What is needed is an exact reproduction of the lines in the records below, starting at the line with "Given: Expand the 默认 Web 站点 tree node" and ending at the line with "Task: Open the object color swatch in 名称和颜色", both included, and nothing else; pictures stay out.

[Stored data]
-=-=-

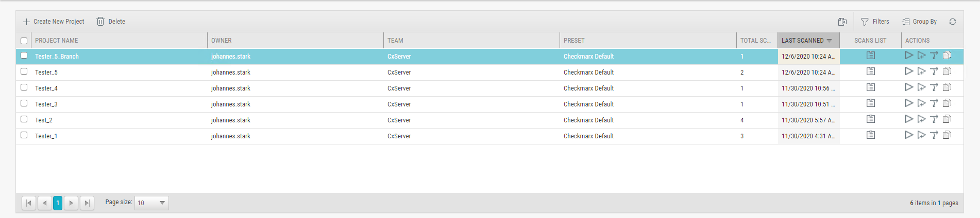This screenshot has height=218, width=980.
Task: Open the Group By panel
Action: pyautogui.click(x=920, y=22)
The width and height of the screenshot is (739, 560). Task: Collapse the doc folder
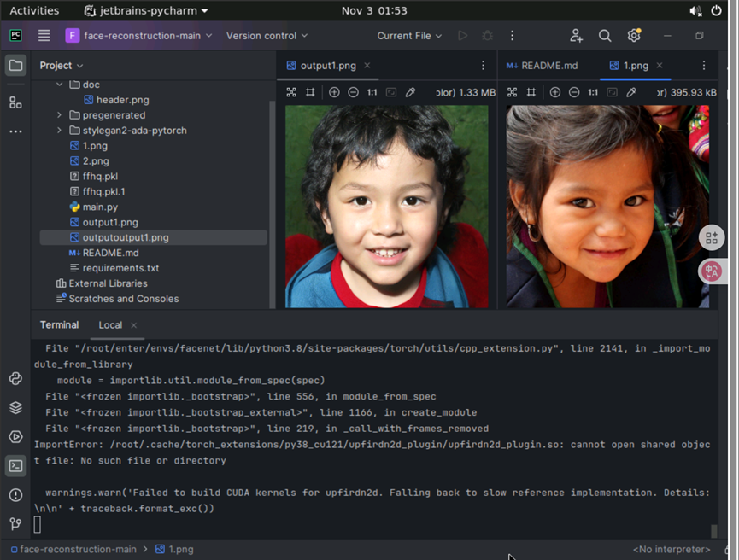[x=60, y=85]
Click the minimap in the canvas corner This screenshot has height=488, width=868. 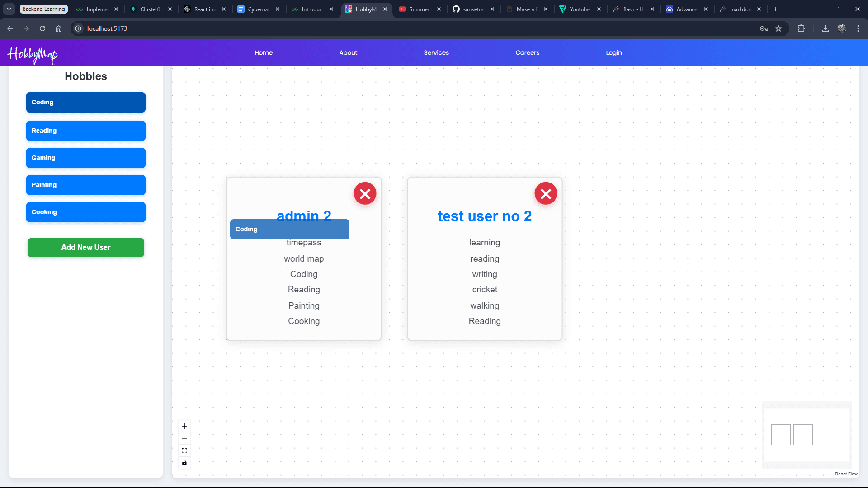pyautogui.click(x=807, y=435)
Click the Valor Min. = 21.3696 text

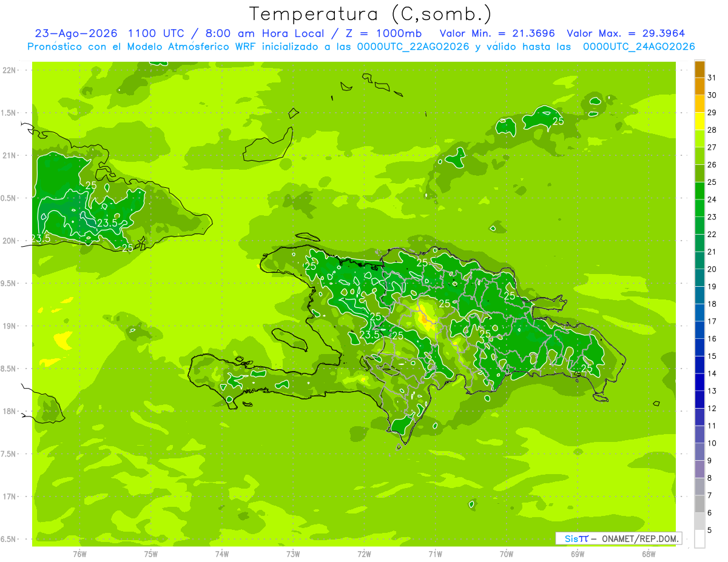(497, 33)
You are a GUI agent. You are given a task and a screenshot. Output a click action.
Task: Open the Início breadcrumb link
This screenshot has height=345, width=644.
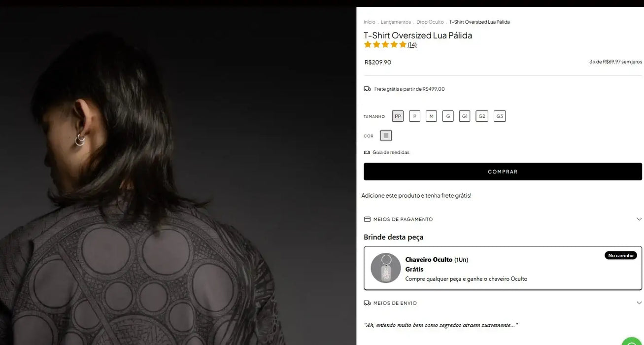click(369, 22)
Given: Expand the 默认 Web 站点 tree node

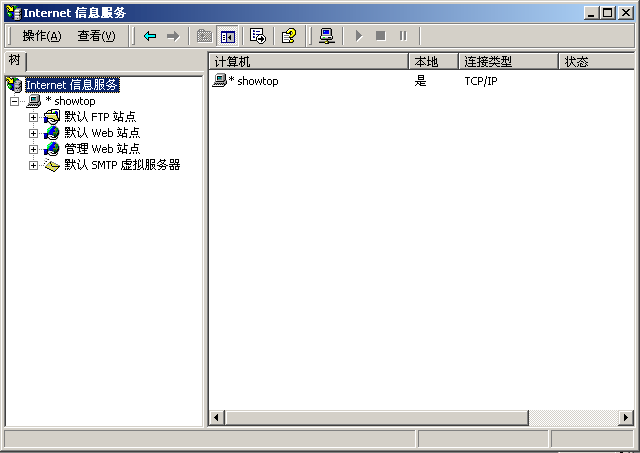Looking at the screenshot, I should pos(33,133).
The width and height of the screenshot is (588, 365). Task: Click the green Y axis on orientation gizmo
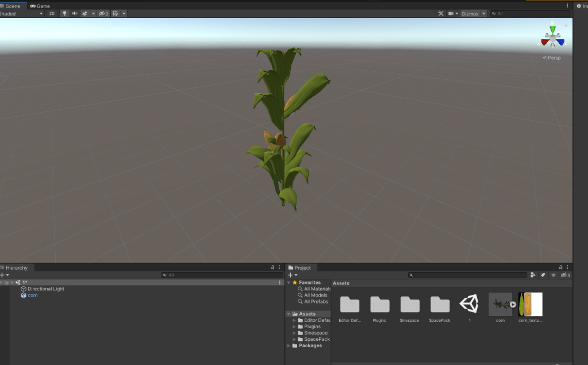552,29
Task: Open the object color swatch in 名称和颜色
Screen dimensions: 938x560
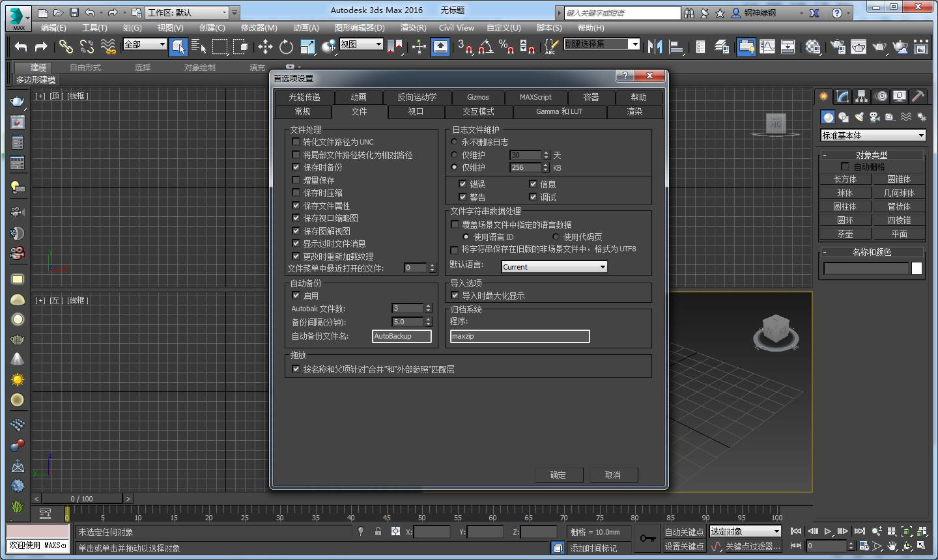Action: (917, 268)
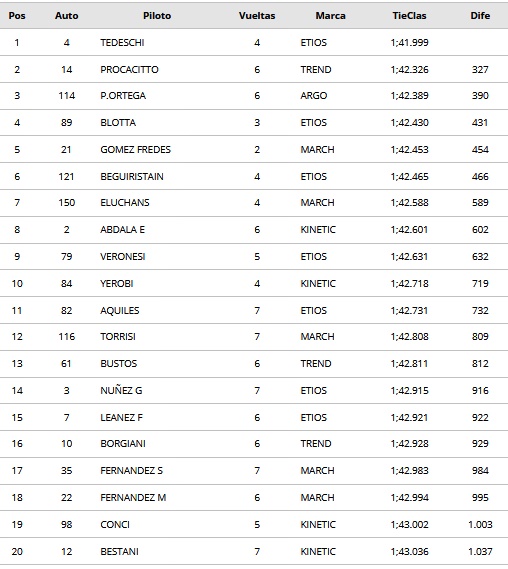Select BEGUIRISTAIN in the pilot column
The image size is (508, 569).
[132, 177]
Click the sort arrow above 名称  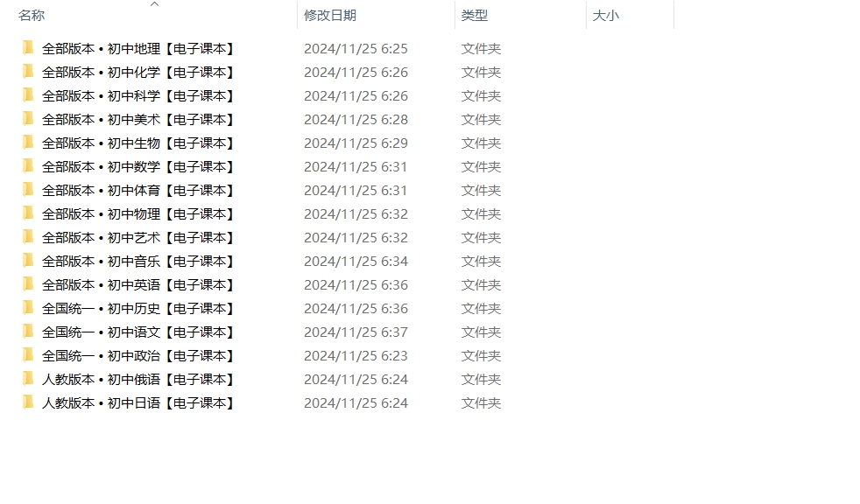pyautogui.click(x=155, y=4)
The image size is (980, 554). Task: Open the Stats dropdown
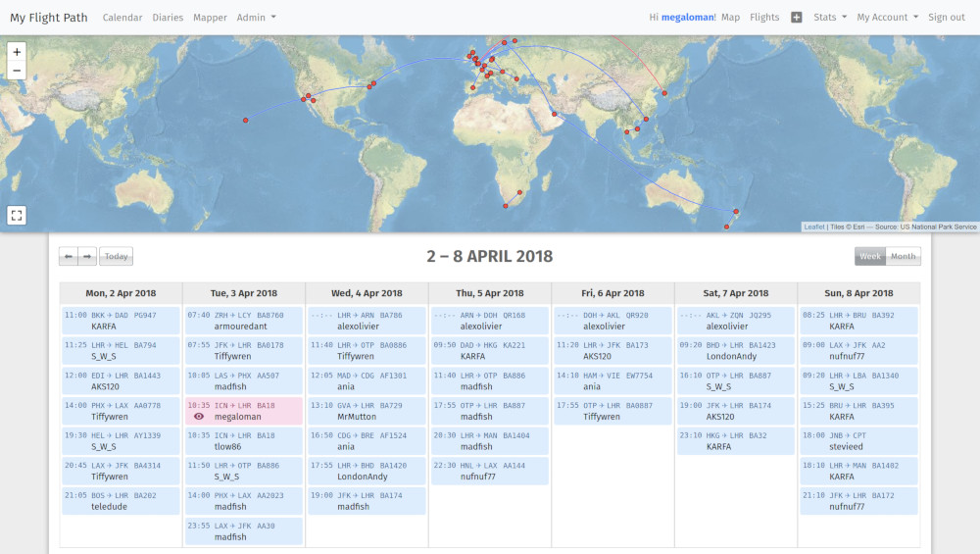point(830,18)
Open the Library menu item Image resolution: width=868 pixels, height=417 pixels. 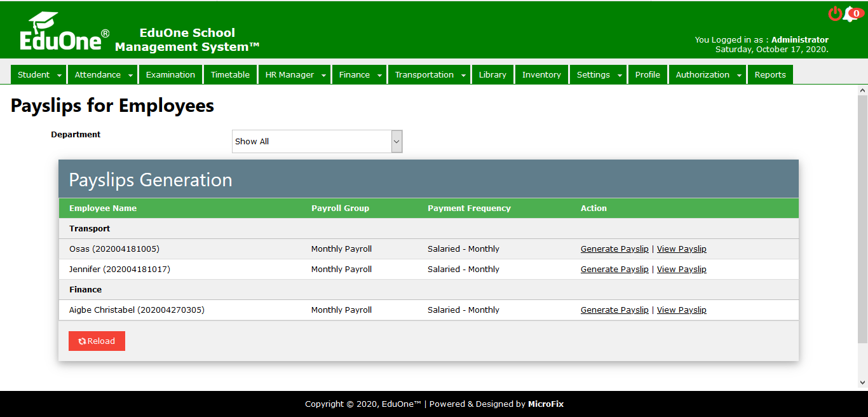click(x=492, y=75)
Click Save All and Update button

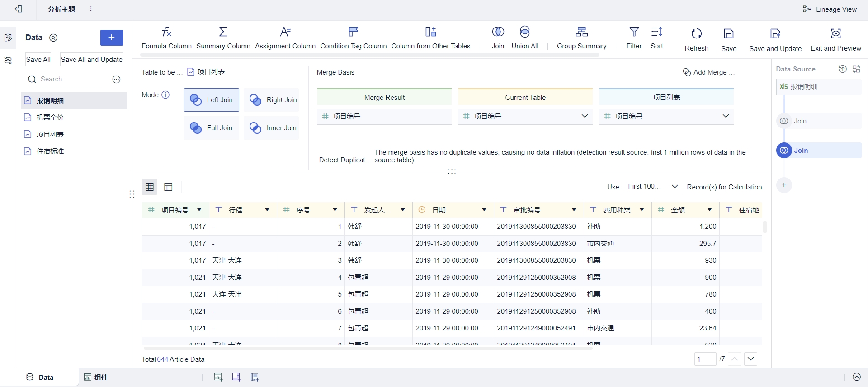point(91,60)
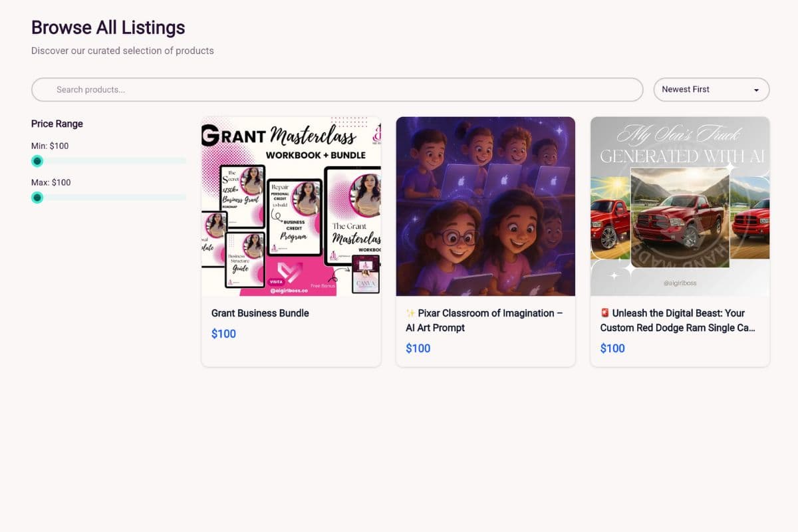Click the red Dodge Ram truck thumbnail
Screen dimensions: 798x532
680,207
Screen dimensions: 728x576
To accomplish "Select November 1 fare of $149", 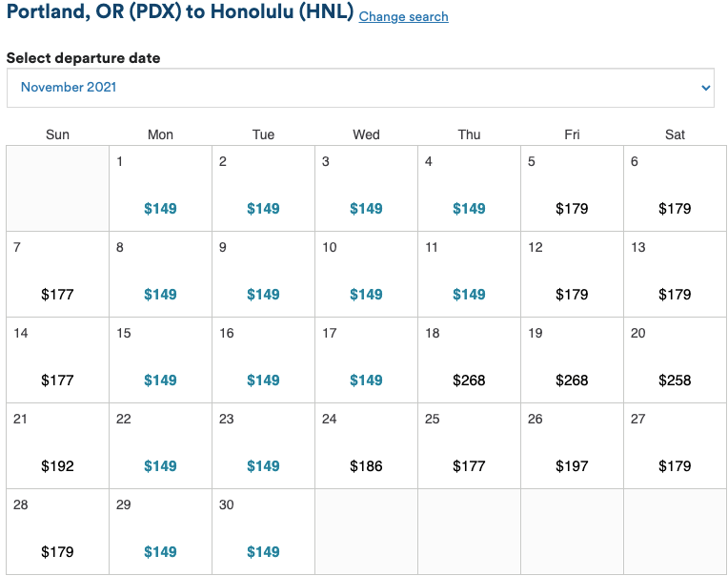I will click(160, 209).
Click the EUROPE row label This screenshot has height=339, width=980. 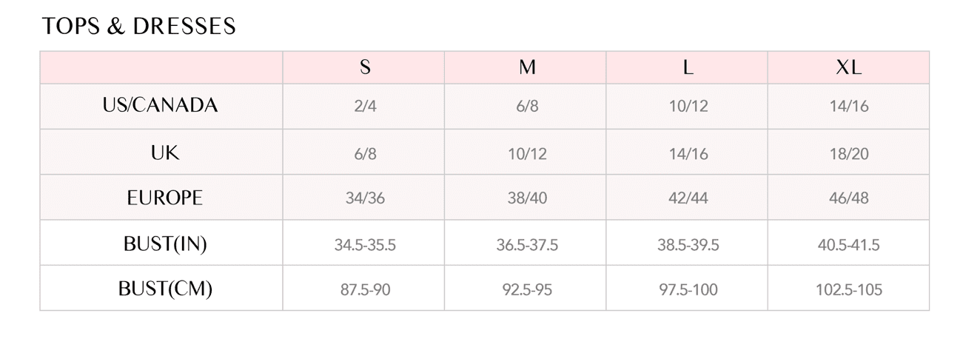click(164, 198)
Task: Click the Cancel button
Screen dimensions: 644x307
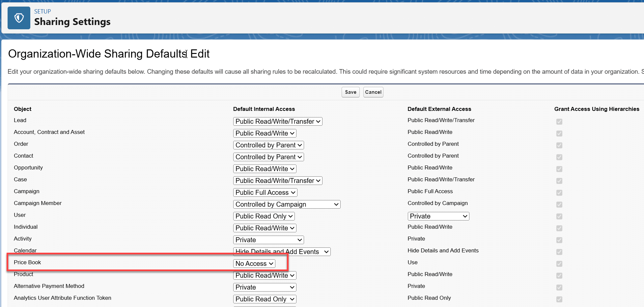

-=-=-

**Response to this task:**
Given: Expand the 默认 Web 站点 tree node

Looking at the screenshot, I should pos(33,133).
The width and height of the screenshot is (588, 365). Task: Click the green Y axis on orientation gizmo
552,29
Task: Open the object color swatch in 名称和颜色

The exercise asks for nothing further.